Product manager interviews at Indian product companies (Swiggy, Flipkart, Zomato, Razorpay, CRED, PhonePe, Meesho, Zepto) and at Google India and Amazon India for APM/PM roles test a structured set of skills: product design, metrics and measurement, root cause analysis on metric drops, prioritisation, estimation, and behavioural questions. This guide covers each question type with the frameworks and sample answers that actually work in Indian PM interviews.
Product Design Questions: How to Structure Your Answer
Product design questions ('Design a feature for X to achieve Y') are the most common PM interview question at Indian product companies. The framework that works:
(1) Clarify before designing: 'Before I start designing, I want to make sure I understand the constraints. Who is the primary user? Is this a new feature or improving an existing flow? Are there platform or resource constraints I should assume?' Spend 1-2 minutes clarifying; it signals structured thinking.
(2) Define user segments: list 2-3 user segments with different needs. 'For Zomato, I'll consider: frequent orderers (order 4+/week), occasional orderers (order once every 2-3 weeks), and first-time users. The problem of [increasing reorder rate] is most relevant for occasional orderers.' Pick one segment to focus on for depth.
(3) Identify pain points: for the chosen user, what are the top 2-3 barriers to achieving the goal? Use data or user insight to justify.

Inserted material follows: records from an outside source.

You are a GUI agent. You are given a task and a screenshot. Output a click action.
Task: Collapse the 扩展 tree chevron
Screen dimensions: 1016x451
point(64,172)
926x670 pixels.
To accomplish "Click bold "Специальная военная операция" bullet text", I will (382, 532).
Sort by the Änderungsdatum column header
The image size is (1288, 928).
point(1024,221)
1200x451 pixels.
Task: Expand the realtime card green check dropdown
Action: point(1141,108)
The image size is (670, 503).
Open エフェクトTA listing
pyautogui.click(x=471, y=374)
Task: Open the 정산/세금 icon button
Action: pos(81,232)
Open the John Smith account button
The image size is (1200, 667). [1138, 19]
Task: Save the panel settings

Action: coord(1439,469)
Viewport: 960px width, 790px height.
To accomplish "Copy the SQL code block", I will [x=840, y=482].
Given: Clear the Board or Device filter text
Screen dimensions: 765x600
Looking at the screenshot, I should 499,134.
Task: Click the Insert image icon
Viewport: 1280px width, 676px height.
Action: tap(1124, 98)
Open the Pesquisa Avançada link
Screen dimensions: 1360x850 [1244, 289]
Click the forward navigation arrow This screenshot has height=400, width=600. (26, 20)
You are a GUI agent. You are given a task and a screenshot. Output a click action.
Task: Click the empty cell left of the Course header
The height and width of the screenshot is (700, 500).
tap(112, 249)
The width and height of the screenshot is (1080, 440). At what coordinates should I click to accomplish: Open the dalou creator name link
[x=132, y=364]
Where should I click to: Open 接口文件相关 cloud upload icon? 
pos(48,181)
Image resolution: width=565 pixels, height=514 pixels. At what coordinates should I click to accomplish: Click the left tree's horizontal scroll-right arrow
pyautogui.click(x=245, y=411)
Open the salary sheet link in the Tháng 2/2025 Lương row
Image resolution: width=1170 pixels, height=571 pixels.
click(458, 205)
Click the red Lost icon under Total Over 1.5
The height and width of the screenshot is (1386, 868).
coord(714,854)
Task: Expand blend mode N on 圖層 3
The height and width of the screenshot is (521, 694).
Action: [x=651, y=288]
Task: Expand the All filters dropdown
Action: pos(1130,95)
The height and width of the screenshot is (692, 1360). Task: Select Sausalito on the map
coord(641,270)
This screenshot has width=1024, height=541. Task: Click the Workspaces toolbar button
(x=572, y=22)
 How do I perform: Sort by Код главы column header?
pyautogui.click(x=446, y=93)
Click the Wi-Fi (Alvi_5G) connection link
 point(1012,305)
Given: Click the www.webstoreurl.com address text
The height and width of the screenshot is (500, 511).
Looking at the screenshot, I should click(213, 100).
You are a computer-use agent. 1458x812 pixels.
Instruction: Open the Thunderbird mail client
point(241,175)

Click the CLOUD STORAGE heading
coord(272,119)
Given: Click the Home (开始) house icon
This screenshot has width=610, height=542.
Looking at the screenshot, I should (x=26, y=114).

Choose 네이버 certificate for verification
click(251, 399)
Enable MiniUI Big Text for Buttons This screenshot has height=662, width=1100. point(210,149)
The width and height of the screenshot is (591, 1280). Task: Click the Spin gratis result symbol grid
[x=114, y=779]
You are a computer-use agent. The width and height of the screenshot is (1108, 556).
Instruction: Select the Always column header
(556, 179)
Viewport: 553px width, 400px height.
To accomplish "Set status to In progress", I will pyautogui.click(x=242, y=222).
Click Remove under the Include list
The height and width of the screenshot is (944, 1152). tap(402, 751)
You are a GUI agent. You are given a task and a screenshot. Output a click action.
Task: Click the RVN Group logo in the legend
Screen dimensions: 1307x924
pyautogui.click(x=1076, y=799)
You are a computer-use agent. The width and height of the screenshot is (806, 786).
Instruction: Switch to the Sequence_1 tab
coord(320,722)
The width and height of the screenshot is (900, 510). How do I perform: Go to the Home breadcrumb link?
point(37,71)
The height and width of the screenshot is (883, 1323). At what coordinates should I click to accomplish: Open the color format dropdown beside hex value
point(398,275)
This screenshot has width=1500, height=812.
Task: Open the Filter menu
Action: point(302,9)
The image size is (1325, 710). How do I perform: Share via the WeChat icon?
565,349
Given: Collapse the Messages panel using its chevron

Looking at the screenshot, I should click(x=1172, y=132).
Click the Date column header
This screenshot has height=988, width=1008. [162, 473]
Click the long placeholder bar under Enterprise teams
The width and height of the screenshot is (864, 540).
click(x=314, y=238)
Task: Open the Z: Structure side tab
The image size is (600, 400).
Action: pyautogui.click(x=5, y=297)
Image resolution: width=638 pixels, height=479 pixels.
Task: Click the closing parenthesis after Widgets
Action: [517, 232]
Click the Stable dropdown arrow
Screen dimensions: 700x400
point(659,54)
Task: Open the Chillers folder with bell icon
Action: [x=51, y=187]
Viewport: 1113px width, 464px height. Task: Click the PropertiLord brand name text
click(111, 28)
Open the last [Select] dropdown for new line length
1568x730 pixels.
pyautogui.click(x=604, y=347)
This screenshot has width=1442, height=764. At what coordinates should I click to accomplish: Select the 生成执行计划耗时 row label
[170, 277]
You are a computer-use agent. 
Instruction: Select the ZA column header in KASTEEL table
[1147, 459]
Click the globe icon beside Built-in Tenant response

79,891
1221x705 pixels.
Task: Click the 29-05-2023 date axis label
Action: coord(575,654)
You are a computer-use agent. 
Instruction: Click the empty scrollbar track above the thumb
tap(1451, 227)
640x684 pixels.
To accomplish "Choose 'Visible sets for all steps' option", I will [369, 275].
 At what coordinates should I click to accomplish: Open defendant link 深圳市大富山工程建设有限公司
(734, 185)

(4) Brainstorm solutions: generate 3-4 options without filtering. 'I could do A, B, C, or D.' Signal creativity.
(5) Prioritise and go deep on 1-2: 'I'll prioritise B because it addresses the highest-impact pain point with moderate engineering effort. Here's how it would work...' Include the UX flow, the data inputs needed, and how it integrates with the existing product.
(6) Define success metrics: North Star + 2-3 supporting + 1 guardrail.
(7) Consider risks: 'The biggest risk is that X. I'd mitigate it by Y.'
Metrics and Root Cause Analysis Questions
Metrics framework: (1) North Star metric: the single metric that most directly reflects the value users get from the feature. (2) Supporting metrics: 3-5 that explain WHY the North Star is moving (or not moving). (3) Guardrail metrics: metrics that should NOT worsen; they prevent local optimisation that hurts the broader product. (4) Leading indicators: metrics that predict future North Star movement before you can measure the outcome directly.
Example: 'How would you measure the success of Razorpay's new one-click checkout feature?' North Star: checkout conversion rate for merchants using one-click vs the standard flow. Supporting: time from cart to payment, drop-off rate at each checkout step, % of users who complete setup for one-click. Guardrail: merchant dashboard satisfaction score should not drop (merchants must not find it complex to set up); payment failure rate should not increase. Leading: % of returning customers who see the one-click option after first use.
Root cause analysis questions: 'DAU dropped 15% this week. Walk me through how you would investigate.' Structure: (1) Clarify: is this 15% across all segments or concentrated? Is it on one platform (iOS, Android, web)? Is it in one geography? Is it on one feature? (2) Rule out data issues: tracking bug, deployment of new tracking code, dashboard calculation error. (3) Check internal changes: was there a product release this week? (4) Check external factors: competitor launch, media event, seasonality. (5) Segment to find the localisation of the drop. (6) Propose the investigation plan and the next action based on what you find.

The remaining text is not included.